表現活動自体が嫌いなのかなと思っていた時期もありましたが、アイドルとして活動する中で「ブログを書くこと」は好きでした。


Eテレのイベント「スゴEフェス」の生放送の合間にお話を聞きました

もともと読書も好きでした。書くことはあらかじめ考えてから言葉にできるので、自分に合っているんだと思いました。

やっぱり表現活動が好きだと気づいて。グループを卒業後、自発的に文章を書くお仕事がしたいと申し出ました。

今はどんなお仕事も楽しいです。その中で、より自分が素直な気持ちで取り組めるのは、書くお仕事かなと思っています。

執筆の仕事を始めて、良かったなと思うことはありますか?

周りにどう思われるのかを意識する気持ちが強く、人前で話すときは自分の「素」を出せないでいました。

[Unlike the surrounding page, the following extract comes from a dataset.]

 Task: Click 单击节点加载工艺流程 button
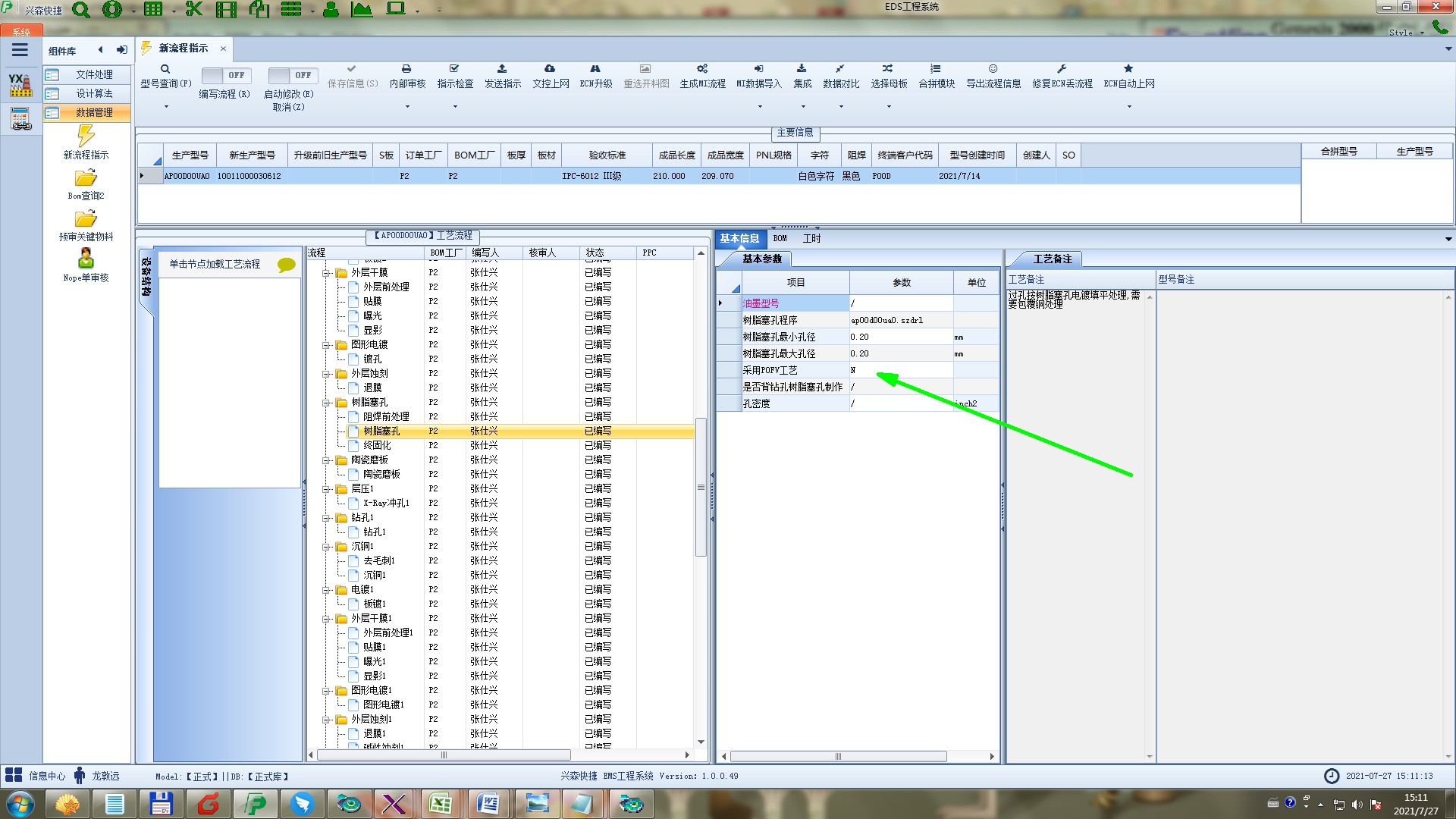click(x=215, y=264)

だけど、書くときは文章をきちんと練ってから出すので、わりと「素」を出しやすく、こういうところに怒っている・悲しいとか、この間のラジオでこう言ったけれどあれは違ったとか、そういったことまで書けるようになりました。

すると、表に立っている時にうまく思いを伝えきれなくても、書く文章で伝えることができるので、すごく気持ちが楽になりました。

文章での印象と、表で見る姿にちょっとギャップがあると言われることも多いのですが、私としてはそんなに「素」が伝わっていなかったのか、文章を書く場所があってよかった、と感じています。

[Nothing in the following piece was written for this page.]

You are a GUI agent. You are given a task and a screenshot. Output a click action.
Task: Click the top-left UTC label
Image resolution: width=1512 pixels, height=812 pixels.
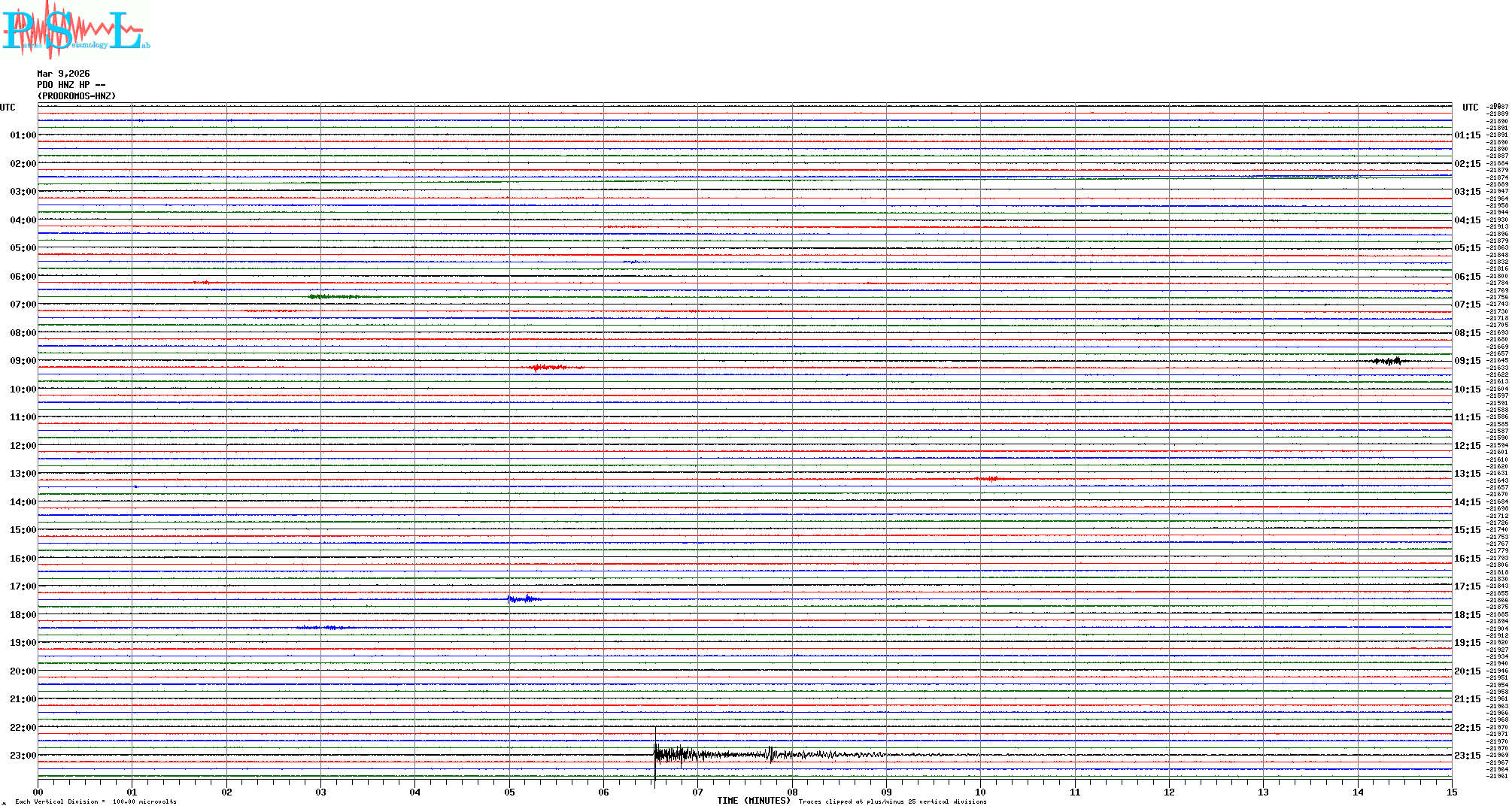(8, 108)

連続テレビ小説『舞い上がれ!』にて お芝居は自分ではない誰かの内側を表現すること その仕事も大事にしている

執筆活動と俳優としての仕事は、だいぶ違うようにも思えますが?

執筆によって自分の素直な気持ちを表現できたり、整理されたりしますが、かといってそっちだけになってもだめだと思っていて。

執筆が他の表現活動につながるし、お芝居が執筆につながることもあって、どっちもできることで心のバランスが取れるので、今はどちらにも決めきらないことを自分のテーマとしています。

「誰も傷つけたくない」をやめて見えたこと

書く仕事をする時に、悩んだり大変だったりすることはありますか?

先ほどもお話ししたとおり、どう人に見られているか、こう思われてしまうのではないか、というのが気になりすぎて、書くことも怖い時期がありました。

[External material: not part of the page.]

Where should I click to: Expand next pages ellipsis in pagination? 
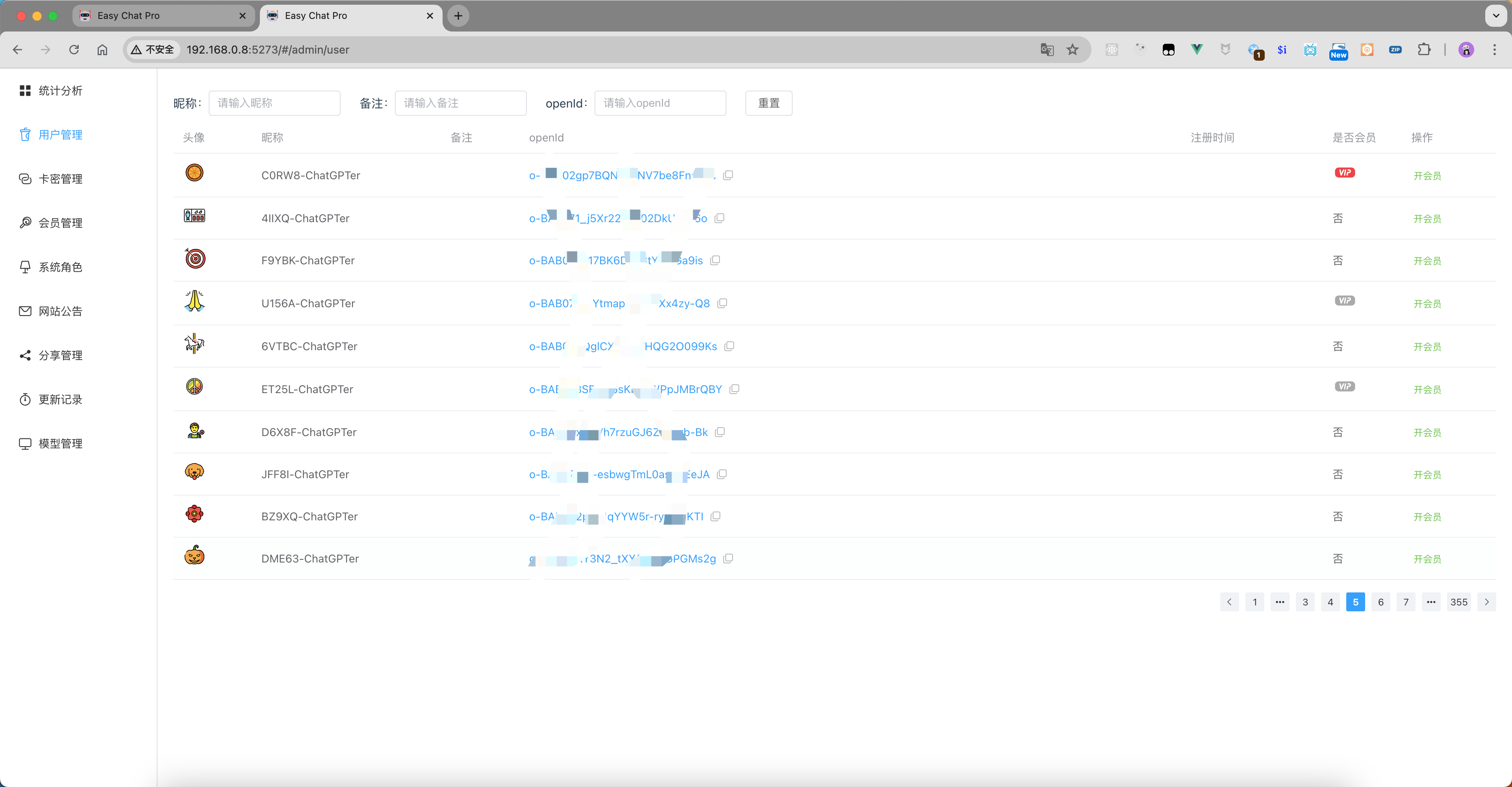[1431, 602]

この文章を書くと”この人が傷つくかも”、”嫌な気持ちにさせてしまうかも”など、いろんなことを考えてしまっていました。

そんなときに、作家の西加奈子さんから「全員を傷つけないような文章は無理」とおっしゃっていただいて。

「誰も傷つけないようにしたい」なんて傲慢(ごうまん)だったなと気づきました。

それからはふんぎりをつけ、自分にウソなく素直に書いていくこと、誰かは傷つくかもしれないけれど、1人でも2人でも誰かに寄り添えたらいいなと思えるようになりました。

自分の素直な気持ちを書いて「共感しました」と言ってもらえたら何より嬉しいし、その人が一瞬でも何かを頑張ろうと思えたり、仕事が楽になったり、ふふっと笑える瞬間があれば、それだけで幸せだなと思います。

読む人に“こんなメッセージを伝えたい”と思って書いているということですか?

いえ、逆にそこは「どう受けとってもいいですよ」というふうに書きたいなと思っていて、むしろ余白を作り、読み手に委ねることを意識しています。

「影響を与えてやろう!」という方がおこがましいというか。自分のできる範囲でやって、もしよかったら読んでほしいというスタンスです。

投げっぱなしのような気はしますが、そのスタイルでいいのかなと思っています。

期待しすぎないことで「素」の自分が怖くなくなった

「人によく見られたい」と思う気持ちは、学生もみんなあると思います。それで自分を偽りながら就活したりとか…。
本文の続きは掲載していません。